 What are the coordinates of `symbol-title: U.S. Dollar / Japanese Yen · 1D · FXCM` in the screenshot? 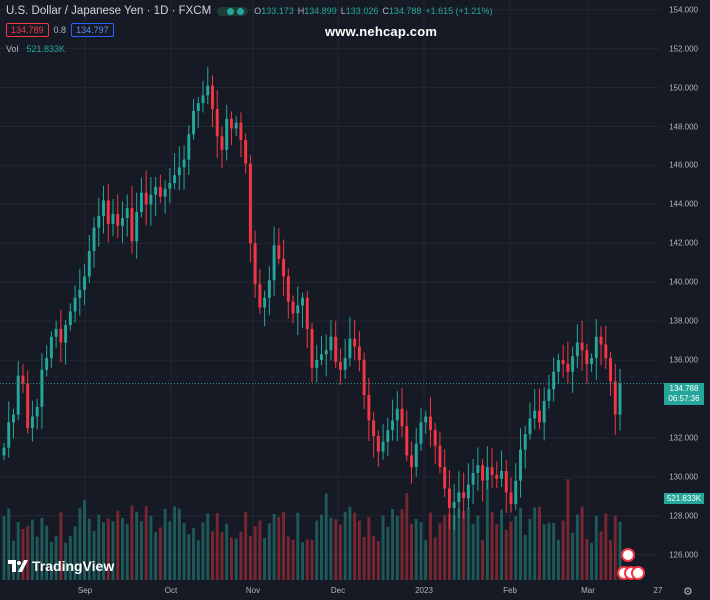 It's located at (109, 11).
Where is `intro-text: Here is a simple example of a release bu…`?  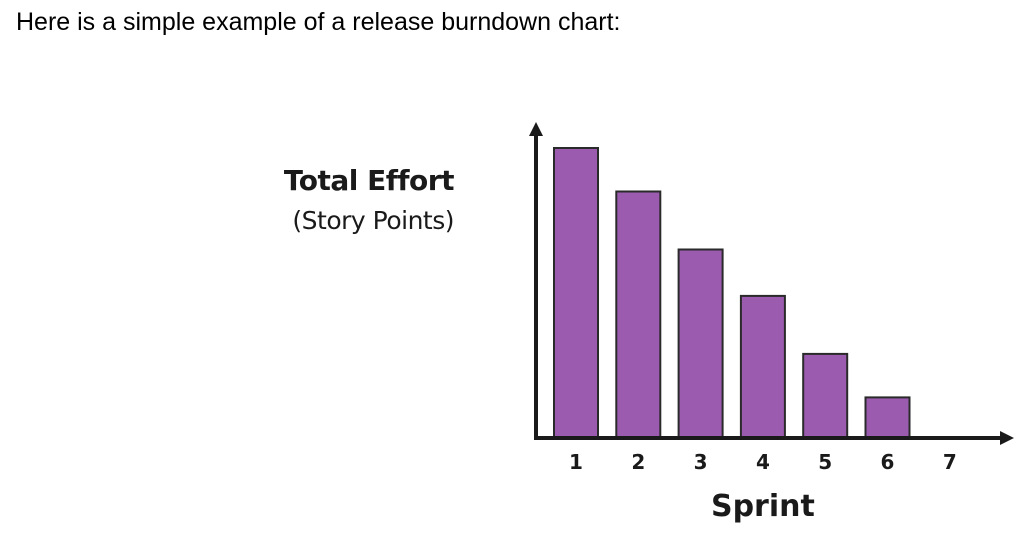
intro-text: Here is a simple example of a release bu… is located at coordinates (318, 22).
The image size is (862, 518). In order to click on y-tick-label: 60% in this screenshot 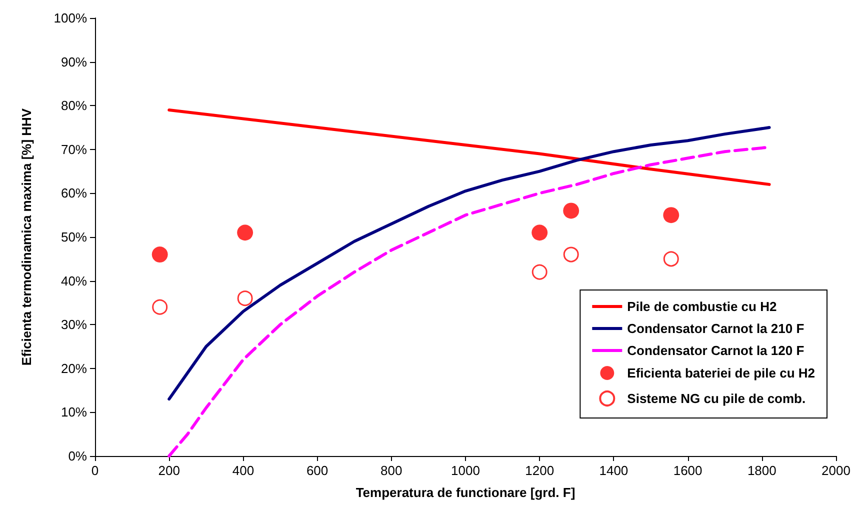, I will do `click(74, 194)`.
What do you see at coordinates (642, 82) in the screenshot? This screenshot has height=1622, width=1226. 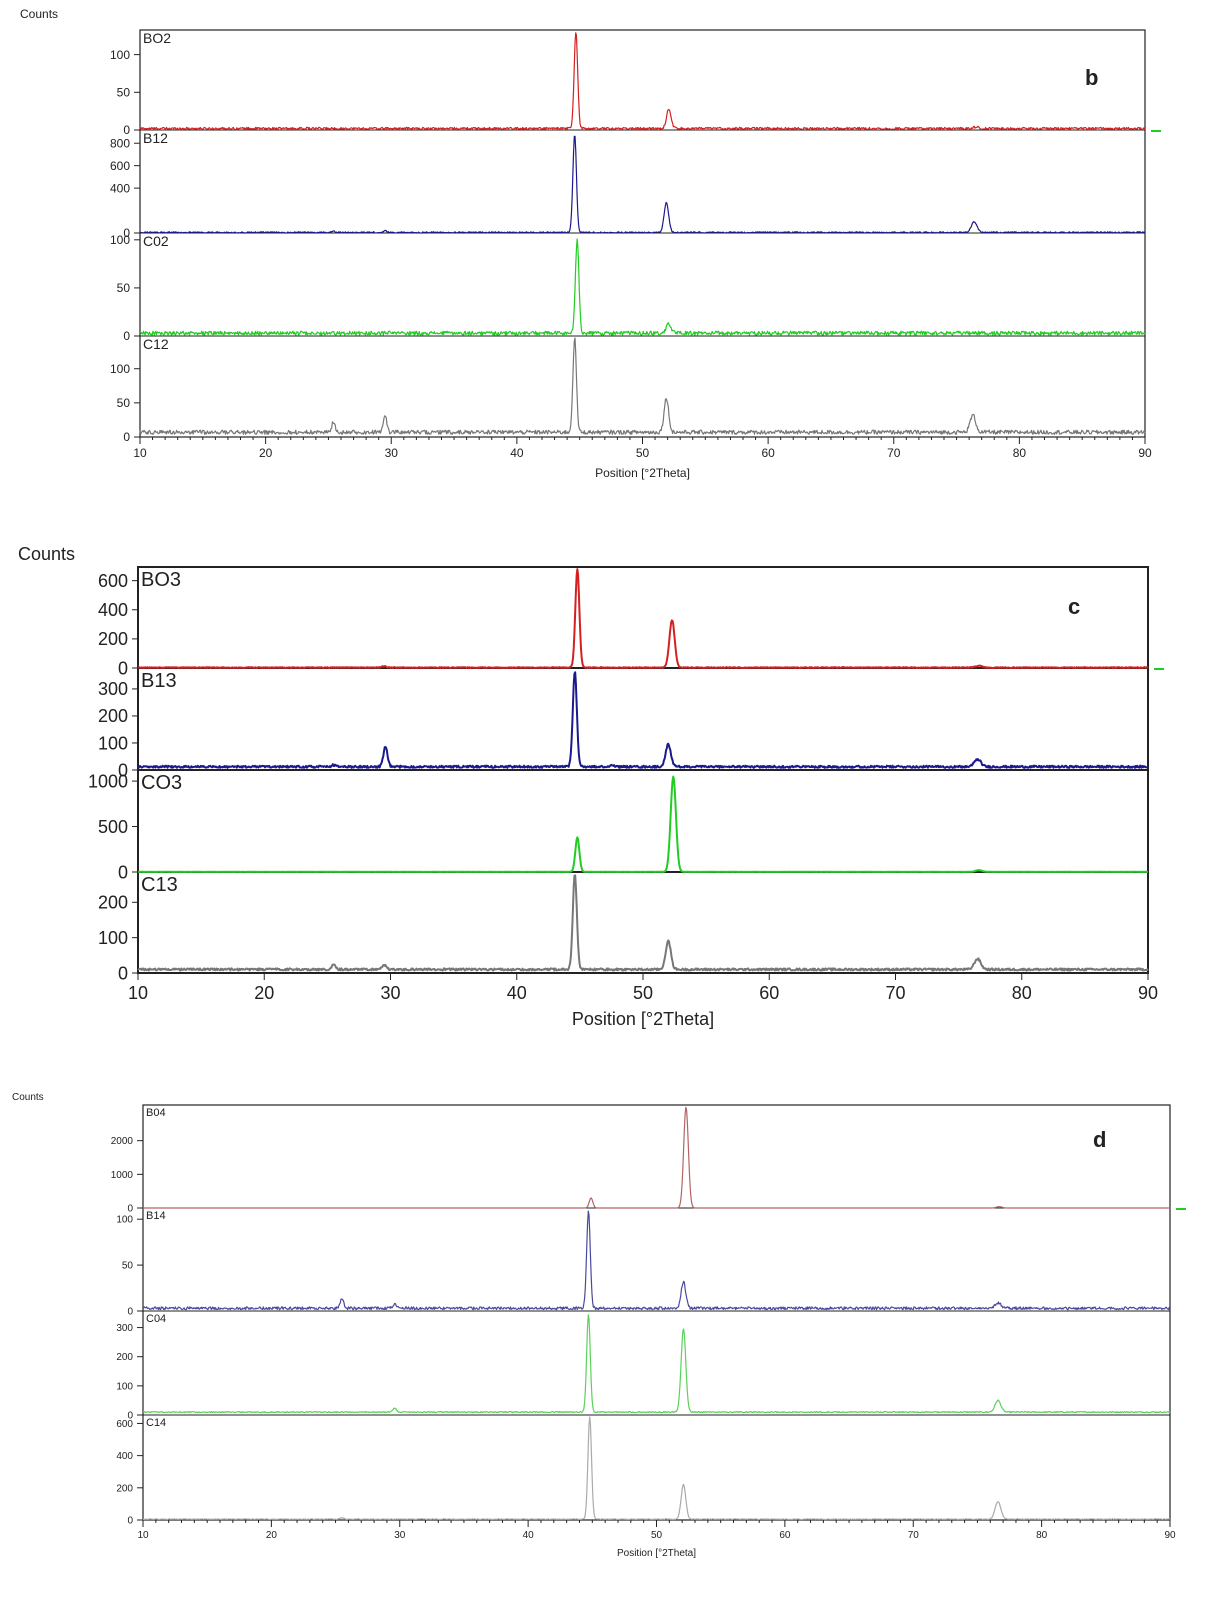 I see `series-line-BO2` at bounding box center [642, 82].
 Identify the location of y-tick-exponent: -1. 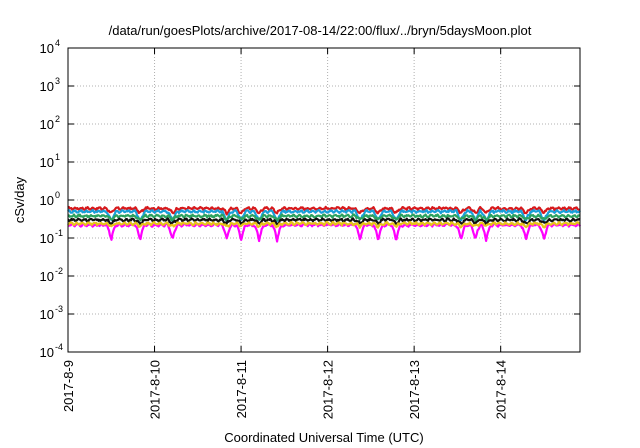
(59, 233).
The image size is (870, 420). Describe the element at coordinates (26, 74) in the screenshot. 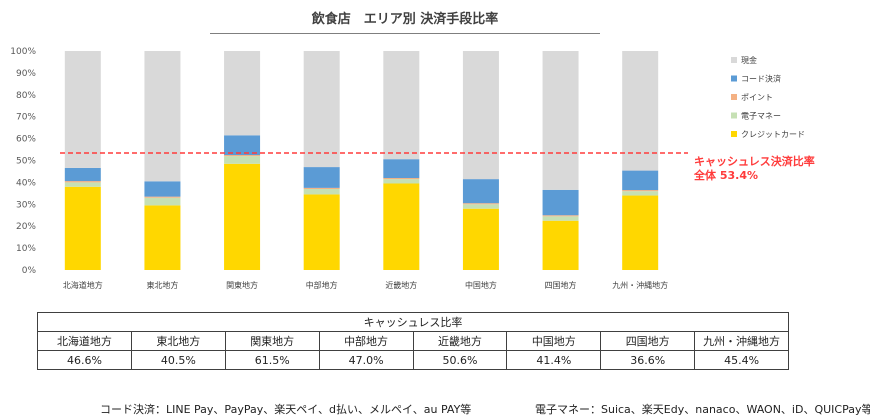

I see `y-tick-label: 90%` at that location.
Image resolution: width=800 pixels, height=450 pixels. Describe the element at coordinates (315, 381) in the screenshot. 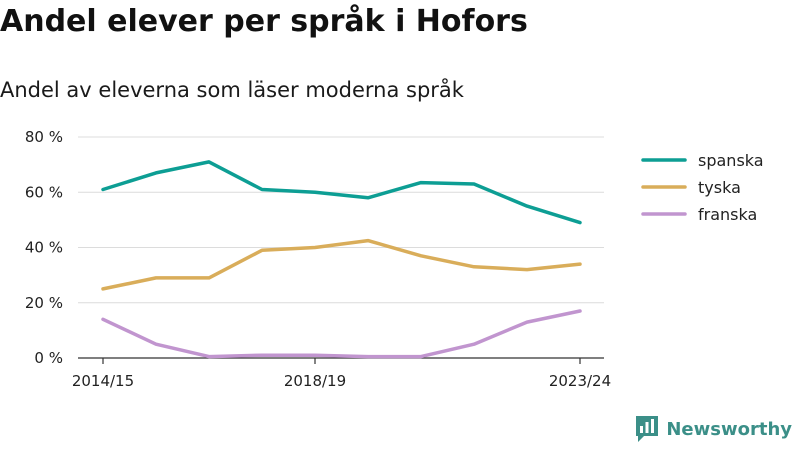

I see `x-tick-label: 2018/19` at that location.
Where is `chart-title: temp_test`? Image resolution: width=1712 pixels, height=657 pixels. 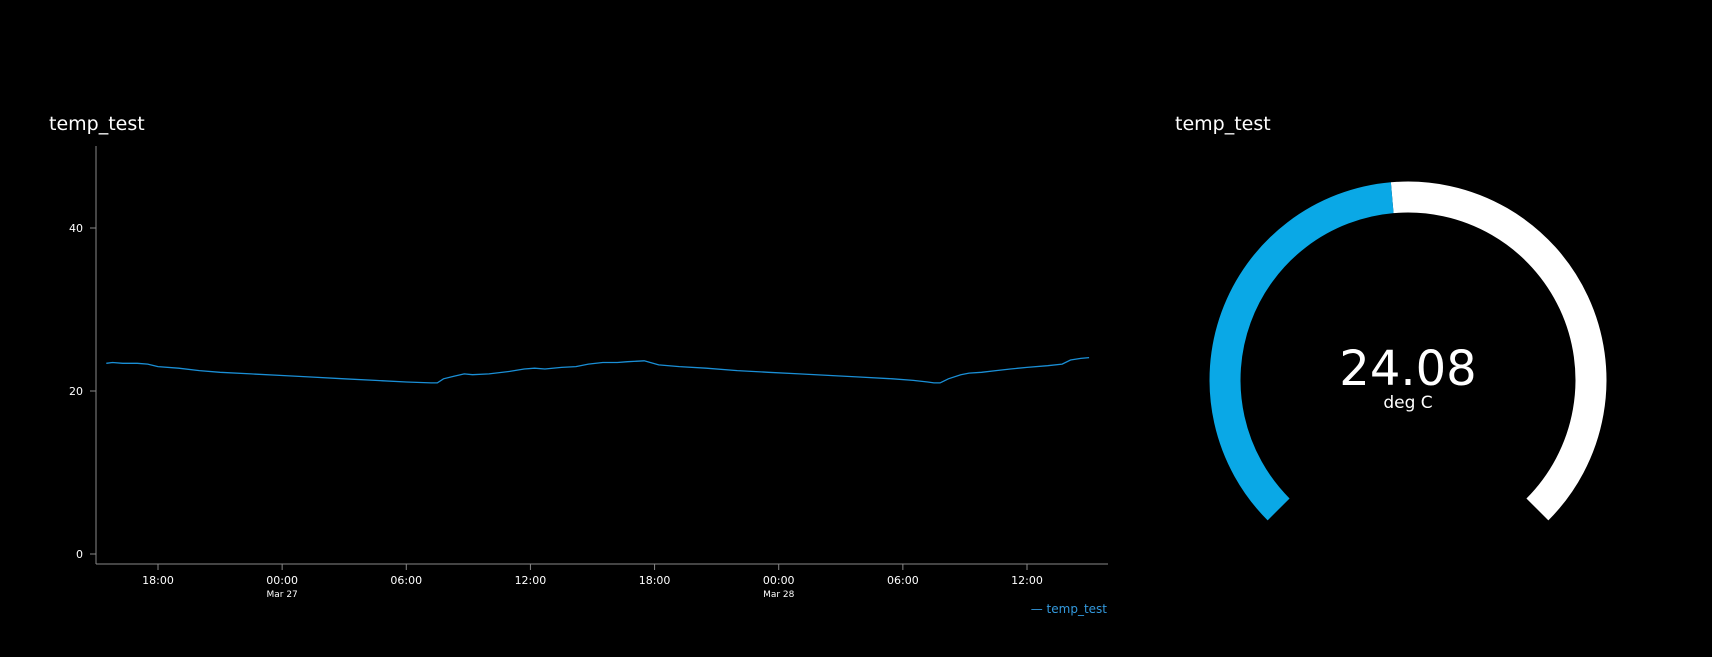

++++++++++++++++++++

### About this exercise
Put the lines from the one containing "The image size is (870, 420)." through the end of the rows into a JSON list of strings, one string per line, and skip blank lines. Leave the pictures out.

### Response to this task
[
  "The image size is (870, 420). Describe the element at coordinates (26, 74) in the screenshot. ",
  "I see `y-tick-label: 90%` at that location.",
  "Image resolution: width=800 pixels, height=450 pixels. Describe the element at coordinates (315, 381) in the screenshot. ",
  "I see `x-tick-label: 2018/19` at that location.",
  "Where is `chart-title: temp_test`? Image resolution: width=1712 pixels, height=657 pixels. "
]